J.J. Cale is somebody I used to file in the same part of my brain as Jimmy Buffet, but the aforementioned Quine re-introduced me to Cale’s stuff and damned, if you really listen he’s almost the white Jimmy Reed. Ask Eric Clapton, who stole Cale’s sound, songs and band and durn near modled himself after the lazier than hell Okie trash genius (when told he had a hit record and should go out and tour to promote it Cale asked his manager “if I got a hit, why do I have to promote it”? Turns out Cale has a long history and appeared on quite a few great rockabilly and hillbilly discs back in Oklahoma before setting out for L.A. where he recorded as the Leather Coated Minds for Sidewalk in 1968 before returning to Tulsa and laid back near stardom. This instrumental, Shock Hop he’s billed as Johnny Cale, it is from ’63 and could sit proudly next to such classics as the Frantics’ Werewolf (see Halloween I posting) as instro-spook rock’n’roll at it’s best.

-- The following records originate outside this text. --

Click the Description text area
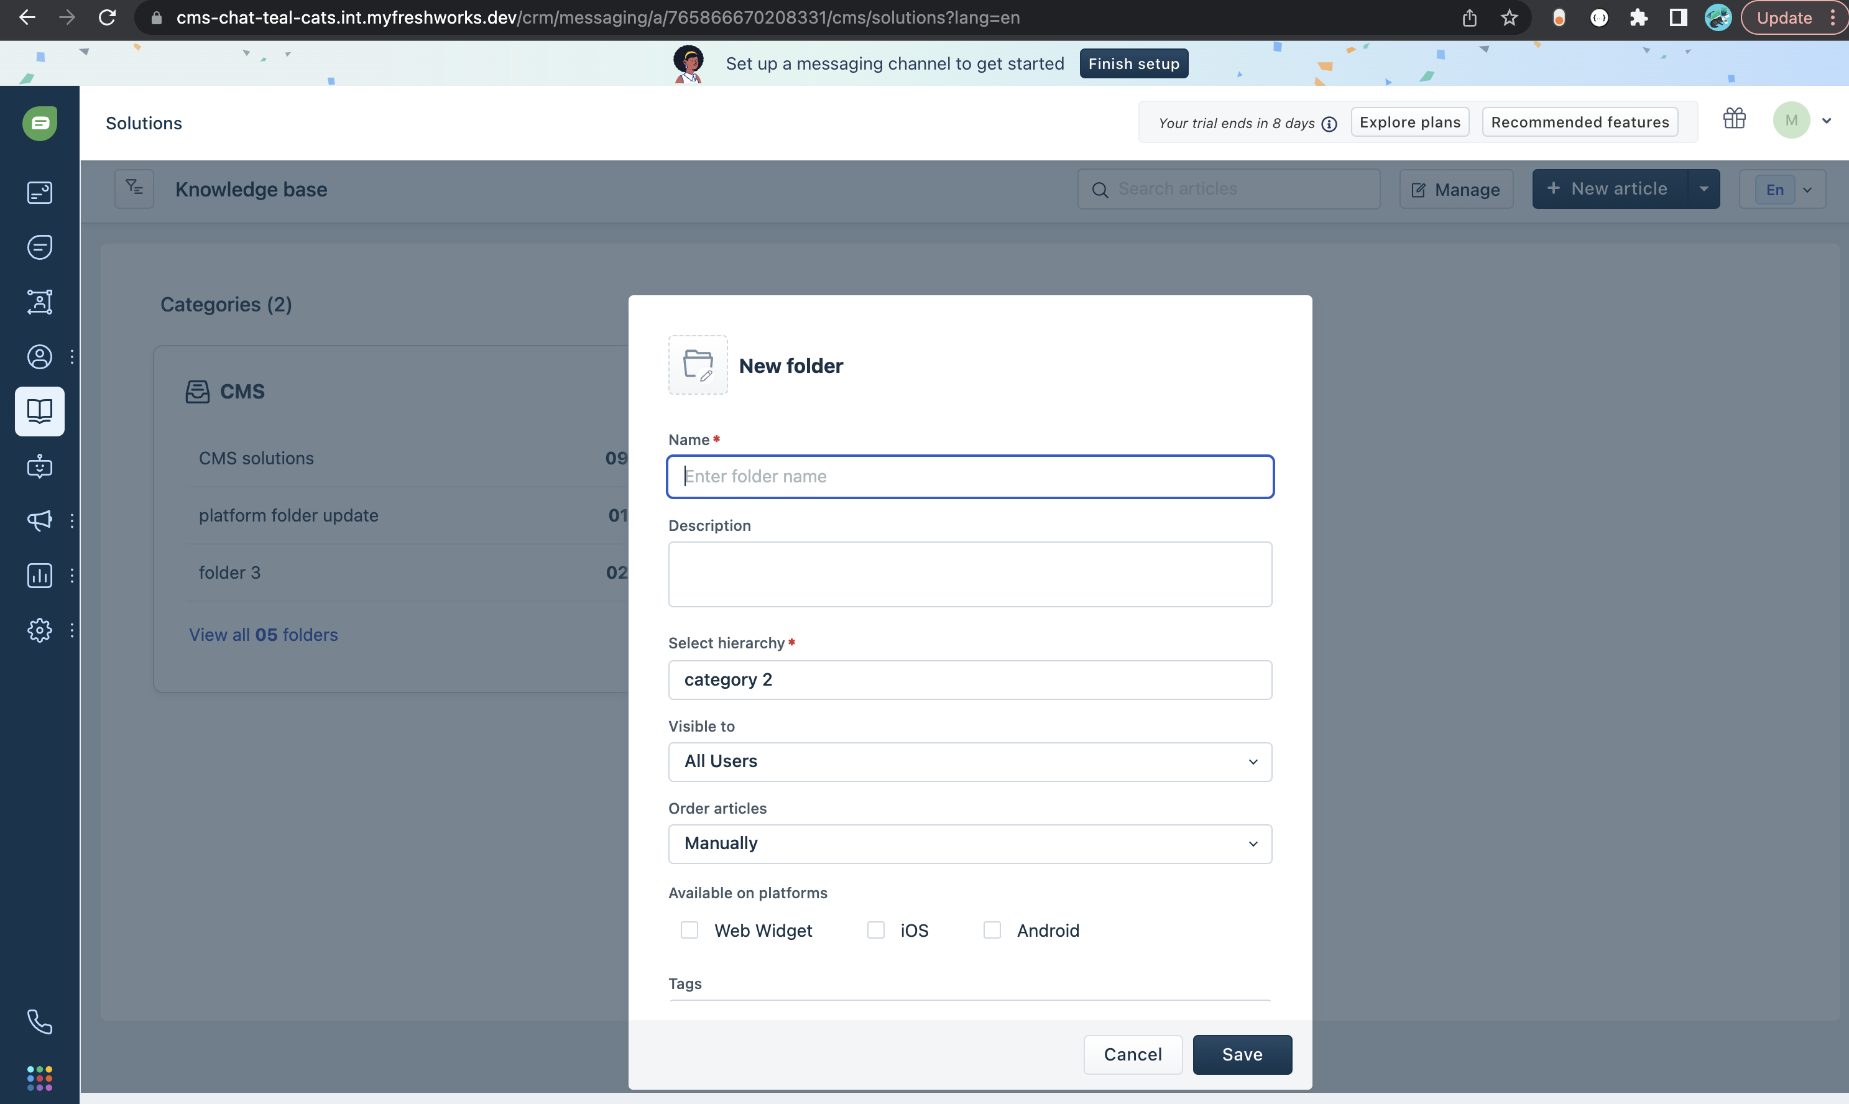The width and height of the screenshot is (1849, 1104). pyautogui.click(x=970, y=574)
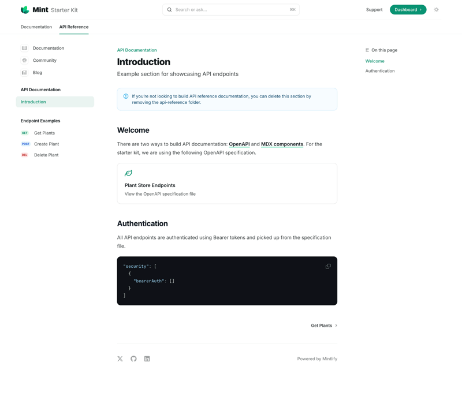This screenshot has width=462, height=396.
Task: Click the info icon in the callout box
Action: (126, 96)
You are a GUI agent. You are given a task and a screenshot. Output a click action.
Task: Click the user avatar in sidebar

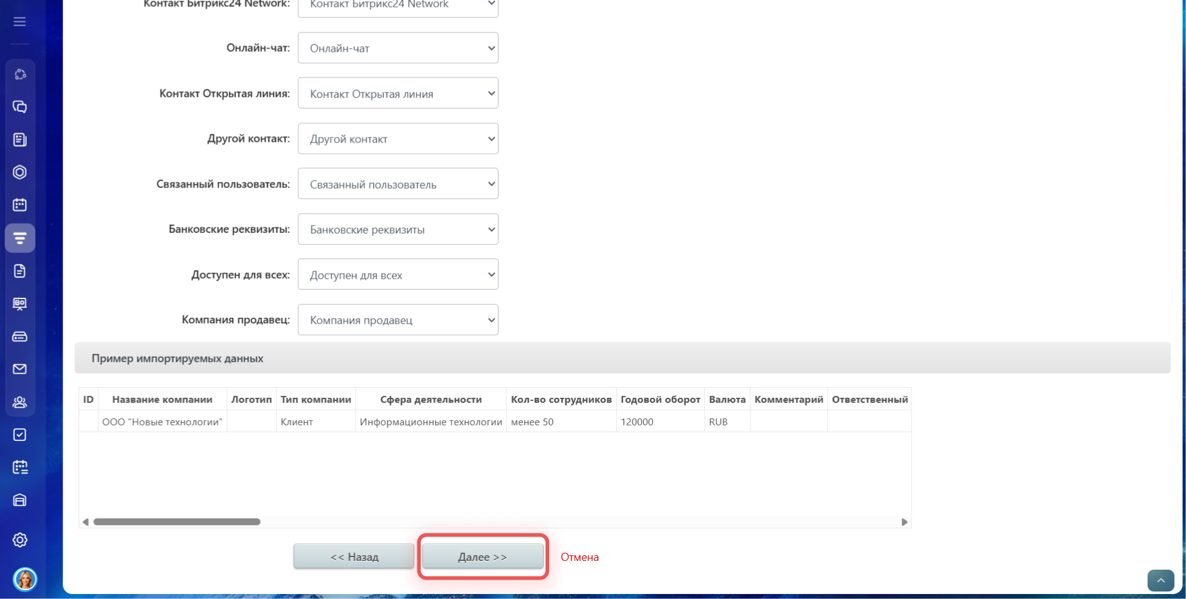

Jody Williams- Lucky Lou (Argo). Jody Williams started out in Bo Diddley’s band when they were called the Langley Ave. Jive Cats or something like that. He can be heard soloing on Bo’s Who Do You Love. As a session man he’s on dozens of incredible Chess/Checker/Argo discs including many by Howlin’ Wolf. He only got his due recently, and as of a few years ago was still playing at top of his game. I have fond memories of the first Ponderosa Stomp (when it was still called the Mau-Mau Ball) at the Circle Bar in New Orleans when Jody played a killer set with blues steel player Freddy Roulette. On this Argo disc, his only solo record for the Chess brothers, he displays all his best tendencies. Great record, no bout a doubt it.

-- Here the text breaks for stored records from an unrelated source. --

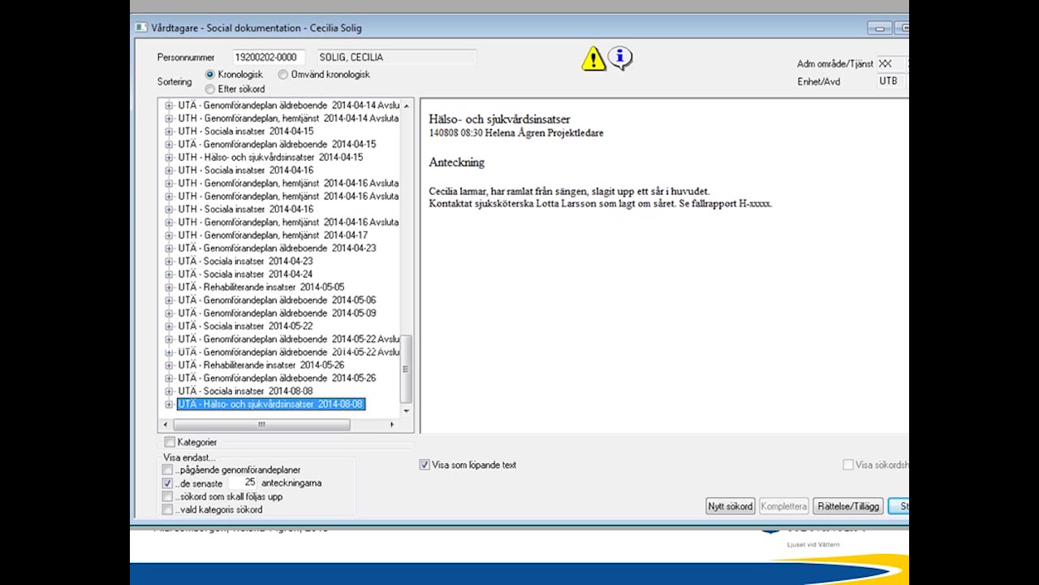The width and height of the screenshot is (1039, 585).
Task: Click the blue information bubble icon
Action: pyautogui.click(x=620, y=57)
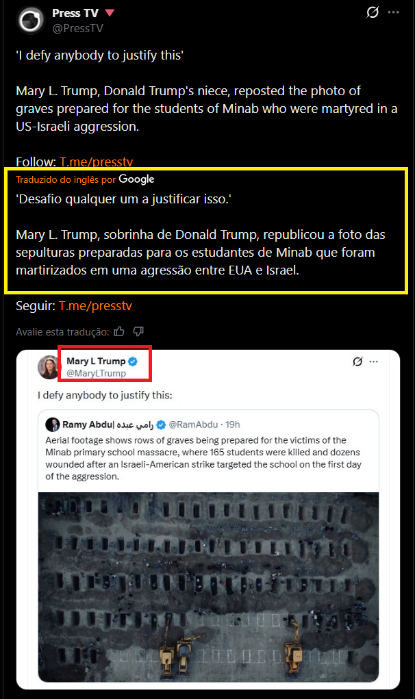Click Ramy Abdu's small avatar
The width and height of the screenshot is (415, 699).
pyautogui.click(x=53, y=424)
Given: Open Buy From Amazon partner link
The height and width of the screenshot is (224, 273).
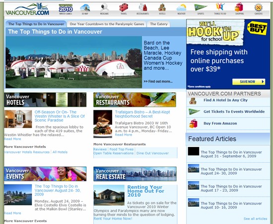Looking at the screenshot, I should tap(220, 123).
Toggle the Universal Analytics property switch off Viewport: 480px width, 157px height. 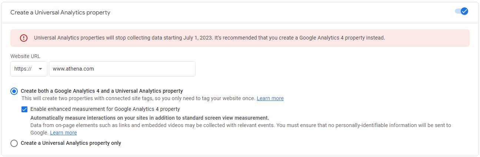coord(461,11)
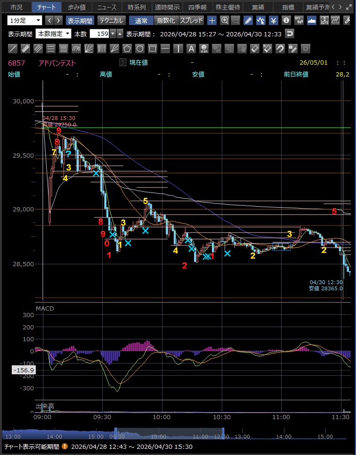Select the horizontal line drawing tool

point(165,49)
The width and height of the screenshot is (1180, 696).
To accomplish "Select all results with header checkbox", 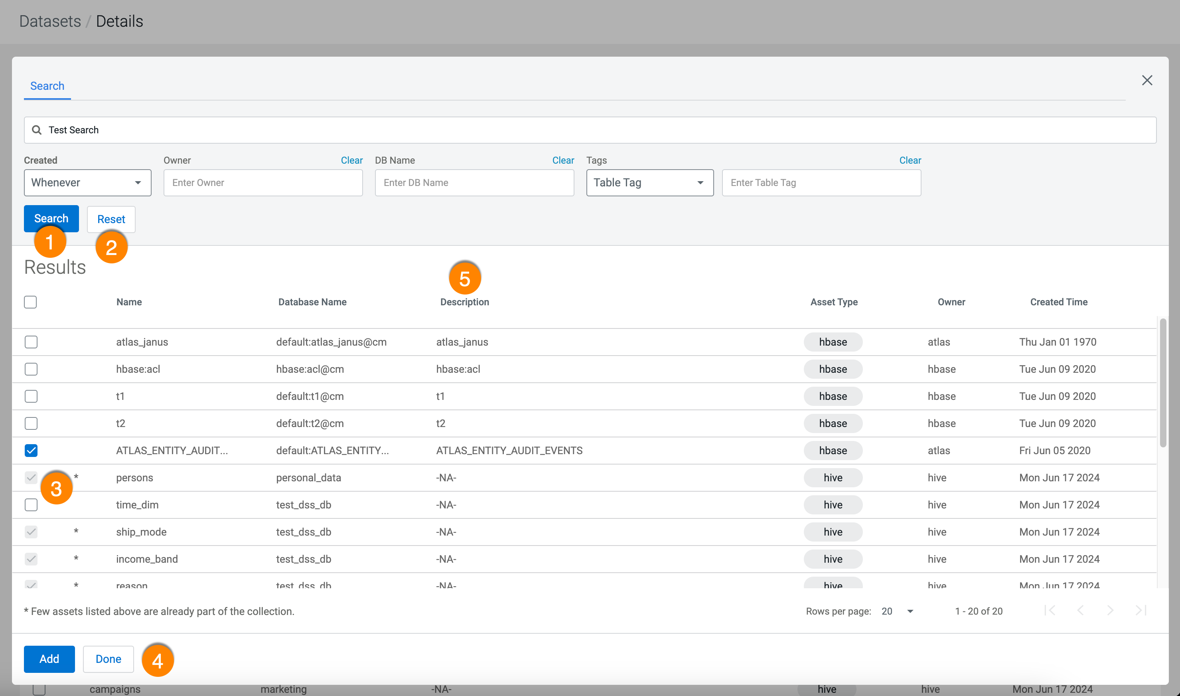I will tap(30, 302).
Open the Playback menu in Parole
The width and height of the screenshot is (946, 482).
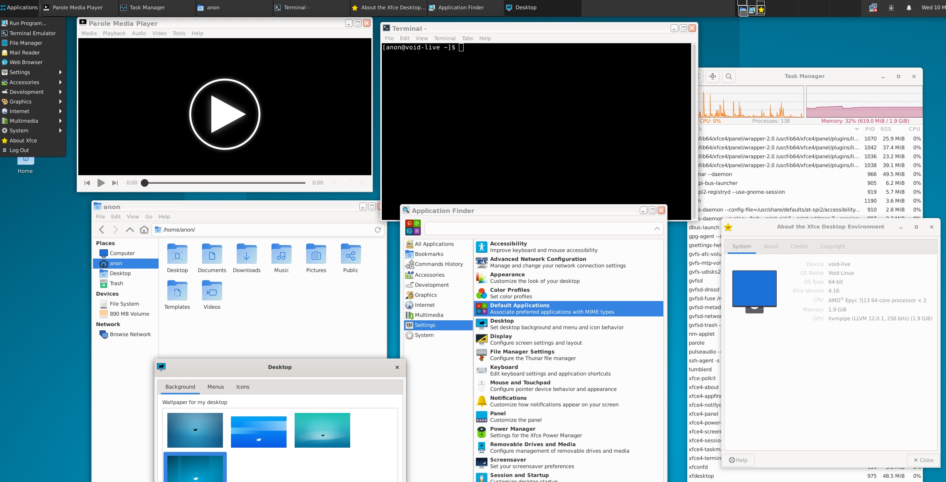pyautogui.click(x=114, y=33)

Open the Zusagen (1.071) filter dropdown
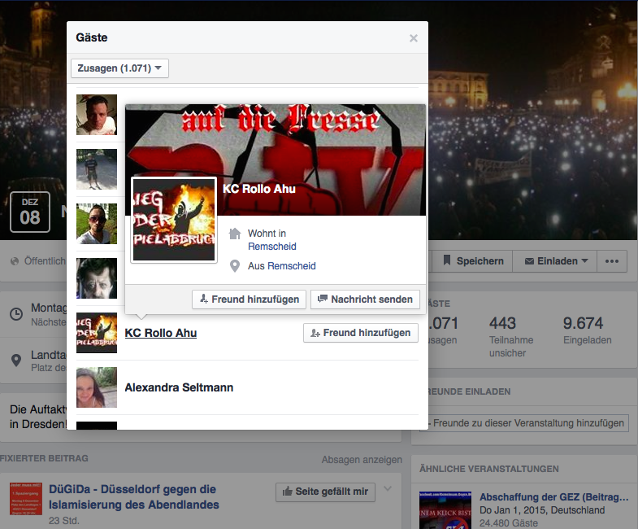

Jimmy Dobro (James Burton)- Swamp Surfer (Phillips). This is of course James Burton, hero of countless fine rockabilly records by Dale Hawkins (Suzi Q), Bob Luman, Ricky Nelson, as well as sides by Merle Haggard, Buck Owens, Elvis, Jerry Lee Lewis, Gram Parson and even John Denver. He’s probably one of the most deservedly praised guitar players in history but his solo work (an LP for A&M in ’72 and a duet LP with Ralph Mooney for Capitol in ’66) are good but never quite click into high gear. This, my favorite of all his solo sides, was cut under the name Jimmy Dobro because the a-side is a corny dobro-novelty called Everybody Listen To The Dobro that really isn’t worth posting. I love the vibe of this one, especially the way the rhythm section modulates south without breaking tempo. Swamp Surfer isn’t so much a monster as a real sleeper, in the best sense of the term.